ABCD and BCEF are parallelograms. If area of $ \Delta EBC = 480c{m^2},\,\,AB = 30cm\,\,and\,\,BC = 40cm. $ Calculate area of parallelogram ABCD.

\[
  A.\,\,960c{m^2} \\
  B.\,\,860c{m^2} \\
  C.\,\,280c{m^2} \\
  D.\,\,130c{m^2} \\
  E.\,\,1960c{m^2} \\
 \]

Hint: In this problem we first find area of parallelogram BCFE from given area of triangle BCE and then using area of triangle we find height of triangle and then using this height we will find area of parallelogram ABCDE and hence the required solution of the problem .
Formulas used: Area of parallelogram = $ base \times altitude(height) $ , Area of triangle = $ \dfrac{1}{2} \times base \times height(altitude) $

Complete step by step solution:
It is given an area of triangle EBC = $ 480c{m^2} $ .

Also, triangle EBC is drawn on common base BC of parallelogram BCFE and diagonal EC divides parallelogram BCFE in two equal parts or areas.
Therefore, area of ||gm BCFE = $ 2 \times ar\left( {\Delta EBC} \right) $
 $
   \Rightarrow ar\left( {||gmBCFE} \right) = 2 \times 480 \\
   \Rightarrow ar\left( {||gmBCFE} \right) = 960 \\
  $
Hence, from above we see that area of ||gm(BCFE) is $ 960c{m^2} $ .
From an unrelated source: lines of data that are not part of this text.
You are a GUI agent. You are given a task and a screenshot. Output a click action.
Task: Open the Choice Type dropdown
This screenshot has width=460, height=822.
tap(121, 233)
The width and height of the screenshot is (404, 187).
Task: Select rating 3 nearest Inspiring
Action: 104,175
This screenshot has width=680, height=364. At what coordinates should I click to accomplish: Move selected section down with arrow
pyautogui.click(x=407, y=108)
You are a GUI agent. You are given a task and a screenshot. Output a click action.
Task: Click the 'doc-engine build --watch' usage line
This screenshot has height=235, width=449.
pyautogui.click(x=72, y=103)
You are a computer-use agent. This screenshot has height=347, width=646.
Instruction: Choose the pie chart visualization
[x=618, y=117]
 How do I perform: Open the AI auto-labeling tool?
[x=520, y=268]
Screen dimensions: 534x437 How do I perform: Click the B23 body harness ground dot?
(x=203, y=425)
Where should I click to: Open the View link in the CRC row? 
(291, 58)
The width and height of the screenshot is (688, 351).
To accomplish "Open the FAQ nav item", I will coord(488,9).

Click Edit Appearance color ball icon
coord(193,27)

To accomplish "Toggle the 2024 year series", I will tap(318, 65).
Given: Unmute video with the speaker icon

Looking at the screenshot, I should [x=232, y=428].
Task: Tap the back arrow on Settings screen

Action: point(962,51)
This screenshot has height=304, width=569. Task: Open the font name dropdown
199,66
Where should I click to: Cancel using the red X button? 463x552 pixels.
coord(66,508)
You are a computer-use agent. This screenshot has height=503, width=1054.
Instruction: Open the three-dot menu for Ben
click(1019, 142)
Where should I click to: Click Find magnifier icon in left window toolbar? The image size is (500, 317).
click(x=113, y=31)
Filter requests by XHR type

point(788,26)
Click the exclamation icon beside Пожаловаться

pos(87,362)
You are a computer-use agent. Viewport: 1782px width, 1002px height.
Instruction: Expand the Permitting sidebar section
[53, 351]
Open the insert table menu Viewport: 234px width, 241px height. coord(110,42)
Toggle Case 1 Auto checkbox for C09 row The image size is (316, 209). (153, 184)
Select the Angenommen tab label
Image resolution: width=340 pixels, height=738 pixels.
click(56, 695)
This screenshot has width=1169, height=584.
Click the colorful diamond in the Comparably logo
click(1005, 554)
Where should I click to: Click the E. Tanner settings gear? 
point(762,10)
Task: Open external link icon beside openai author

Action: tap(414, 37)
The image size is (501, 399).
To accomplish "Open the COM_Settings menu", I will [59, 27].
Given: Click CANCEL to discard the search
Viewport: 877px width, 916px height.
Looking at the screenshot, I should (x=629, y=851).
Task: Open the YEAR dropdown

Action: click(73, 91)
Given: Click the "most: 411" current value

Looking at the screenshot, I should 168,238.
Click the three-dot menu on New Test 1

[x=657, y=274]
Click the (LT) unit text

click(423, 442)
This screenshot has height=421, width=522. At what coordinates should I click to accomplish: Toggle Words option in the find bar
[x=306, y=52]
Also, we know that area of triangle BCE is given as: $ \dfrac{1}{2} \times BC \times height(EM) $
Substituting values in above we have,
 $
  480 = \dfrac{1}{2} \times 40 \times height \\
   \Rightarrow height = \dfrac{{480 \times 2}}{{40}} \\
   \Rightarrow heigth = 24 \;
  $
Therefore, height of triangle BCE or ||gm BCDA is $ 24cm. $
Therefore, area of ||gm BCDA is given as: $ base \times height $
Substituting values in above. We have
 $
  ar\left( {||gmBCDA} \right) = 40 \times 24 \\
   = 960c{m^2} \;
  $
Hence, from above we can say that area of parallelogram ABCD is $ 960c{m^2} $
So, the correct answer is “Option A”.

Note: We can also find the solution of a given problem by using the concept of theorem. In this we know that the area of two parallelograms are equal if they lie on the same base between parallel lines and the area of the triangle is half of the area of the parallelogram if the triangle and parallelogram have the same base and in between parallel lines. So, form this concept from the area of a given triangle we can easily find the area of one parallelogram and then form one parallelogram we can find the area of the other parallelogram and hence the required solution of the problem.